*Data provided*.
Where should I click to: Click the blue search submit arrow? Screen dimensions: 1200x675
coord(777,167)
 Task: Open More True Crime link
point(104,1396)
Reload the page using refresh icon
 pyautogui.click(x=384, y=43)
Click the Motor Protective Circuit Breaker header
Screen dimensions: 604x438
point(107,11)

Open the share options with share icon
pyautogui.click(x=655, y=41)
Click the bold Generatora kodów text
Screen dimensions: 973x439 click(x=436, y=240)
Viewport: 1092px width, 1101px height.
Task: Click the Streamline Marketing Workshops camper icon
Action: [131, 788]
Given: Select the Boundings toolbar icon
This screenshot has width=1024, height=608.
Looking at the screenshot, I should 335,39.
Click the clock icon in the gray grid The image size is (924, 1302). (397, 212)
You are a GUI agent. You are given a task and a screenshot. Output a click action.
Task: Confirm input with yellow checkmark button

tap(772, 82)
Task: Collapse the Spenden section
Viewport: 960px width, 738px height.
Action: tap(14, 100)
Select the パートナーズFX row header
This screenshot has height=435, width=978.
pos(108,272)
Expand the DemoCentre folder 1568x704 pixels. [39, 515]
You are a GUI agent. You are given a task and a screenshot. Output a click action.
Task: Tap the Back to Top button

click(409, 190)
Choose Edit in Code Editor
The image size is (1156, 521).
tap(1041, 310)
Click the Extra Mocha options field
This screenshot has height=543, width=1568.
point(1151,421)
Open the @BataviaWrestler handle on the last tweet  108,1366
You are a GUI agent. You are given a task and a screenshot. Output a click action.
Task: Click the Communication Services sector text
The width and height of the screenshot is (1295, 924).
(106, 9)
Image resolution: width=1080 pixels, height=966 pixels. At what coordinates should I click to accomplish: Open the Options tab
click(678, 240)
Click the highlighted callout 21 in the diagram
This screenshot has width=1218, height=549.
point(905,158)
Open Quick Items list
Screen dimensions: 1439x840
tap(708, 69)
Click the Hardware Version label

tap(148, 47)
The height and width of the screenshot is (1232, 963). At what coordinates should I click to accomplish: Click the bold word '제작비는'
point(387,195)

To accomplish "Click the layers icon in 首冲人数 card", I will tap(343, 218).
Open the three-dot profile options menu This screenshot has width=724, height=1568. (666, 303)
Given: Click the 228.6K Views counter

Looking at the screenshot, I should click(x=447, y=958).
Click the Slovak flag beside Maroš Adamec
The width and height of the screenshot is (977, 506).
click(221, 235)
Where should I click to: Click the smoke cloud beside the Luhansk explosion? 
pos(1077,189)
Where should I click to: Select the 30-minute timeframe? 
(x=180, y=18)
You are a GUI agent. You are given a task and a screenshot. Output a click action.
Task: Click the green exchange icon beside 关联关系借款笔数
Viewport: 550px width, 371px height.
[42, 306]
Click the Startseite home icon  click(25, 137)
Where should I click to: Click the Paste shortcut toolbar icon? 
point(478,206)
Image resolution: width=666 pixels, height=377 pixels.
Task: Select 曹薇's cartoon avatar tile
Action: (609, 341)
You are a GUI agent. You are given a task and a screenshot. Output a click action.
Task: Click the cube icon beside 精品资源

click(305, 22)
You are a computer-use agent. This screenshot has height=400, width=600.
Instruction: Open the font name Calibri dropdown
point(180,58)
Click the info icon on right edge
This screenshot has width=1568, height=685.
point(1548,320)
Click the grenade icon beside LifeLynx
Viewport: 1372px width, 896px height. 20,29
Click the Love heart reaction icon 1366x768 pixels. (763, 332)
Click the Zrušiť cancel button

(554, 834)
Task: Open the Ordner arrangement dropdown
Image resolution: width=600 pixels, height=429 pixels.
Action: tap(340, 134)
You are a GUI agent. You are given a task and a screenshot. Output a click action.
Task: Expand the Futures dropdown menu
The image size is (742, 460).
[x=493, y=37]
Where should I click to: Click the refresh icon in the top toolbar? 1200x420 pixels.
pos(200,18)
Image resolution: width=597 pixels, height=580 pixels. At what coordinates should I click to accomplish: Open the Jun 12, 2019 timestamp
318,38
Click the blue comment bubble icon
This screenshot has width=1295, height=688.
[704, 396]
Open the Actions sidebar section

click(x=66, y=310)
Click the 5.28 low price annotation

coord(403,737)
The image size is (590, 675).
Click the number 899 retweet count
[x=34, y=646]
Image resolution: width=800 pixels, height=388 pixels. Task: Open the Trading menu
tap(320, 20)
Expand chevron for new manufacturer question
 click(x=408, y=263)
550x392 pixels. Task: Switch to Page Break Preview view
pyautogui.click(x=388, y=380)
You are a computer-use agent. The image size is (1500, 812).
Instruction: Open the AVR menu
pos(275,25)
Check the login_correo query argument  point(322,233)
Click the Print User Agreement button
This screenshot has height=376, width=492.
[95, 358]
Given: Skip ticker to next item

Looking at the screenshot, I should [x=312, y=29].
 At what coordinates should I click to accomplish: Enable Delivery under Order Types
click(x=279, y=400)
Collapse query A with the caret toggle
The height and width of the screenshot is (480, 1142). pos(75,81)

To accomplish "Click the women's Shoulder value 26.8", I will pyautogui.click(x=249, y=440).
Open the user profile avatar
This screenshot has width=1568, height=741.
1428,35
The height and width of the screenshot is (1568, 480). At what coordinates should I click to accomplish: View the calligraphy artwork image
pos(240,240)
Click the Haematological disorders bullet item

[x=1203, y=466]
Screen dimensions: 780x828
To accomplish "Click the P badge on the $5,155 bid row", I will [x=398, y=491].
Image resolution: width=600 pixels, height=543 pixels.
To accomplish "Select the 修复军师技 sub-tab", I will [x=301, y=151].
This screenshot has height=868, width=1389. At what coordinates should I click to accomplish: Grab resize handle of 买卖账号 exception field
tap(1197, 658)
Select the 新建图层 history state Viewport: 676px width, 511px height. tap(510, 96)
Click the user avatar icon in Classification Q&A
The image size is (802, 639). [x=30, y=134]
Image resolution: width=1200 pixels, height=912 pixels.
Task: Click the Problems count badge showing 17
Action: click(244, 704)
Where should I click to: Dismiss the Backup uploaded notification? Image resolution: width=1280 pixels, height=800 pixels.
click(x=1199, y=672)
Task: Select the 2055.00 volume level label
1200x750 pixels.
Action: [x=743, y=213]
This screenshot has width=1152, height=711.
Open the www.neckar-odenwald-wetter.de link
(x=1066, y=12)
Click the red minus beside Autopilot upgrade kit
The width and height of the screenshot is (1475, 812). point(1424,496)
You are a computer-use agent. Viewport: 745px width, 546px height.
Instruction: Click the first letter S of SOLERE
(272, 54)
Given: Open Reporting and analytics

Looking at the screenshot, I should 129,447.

*Problem to solve*. Within the records above, count the lines that include the string "will"; state the number and nothing else.

*Result below*. 4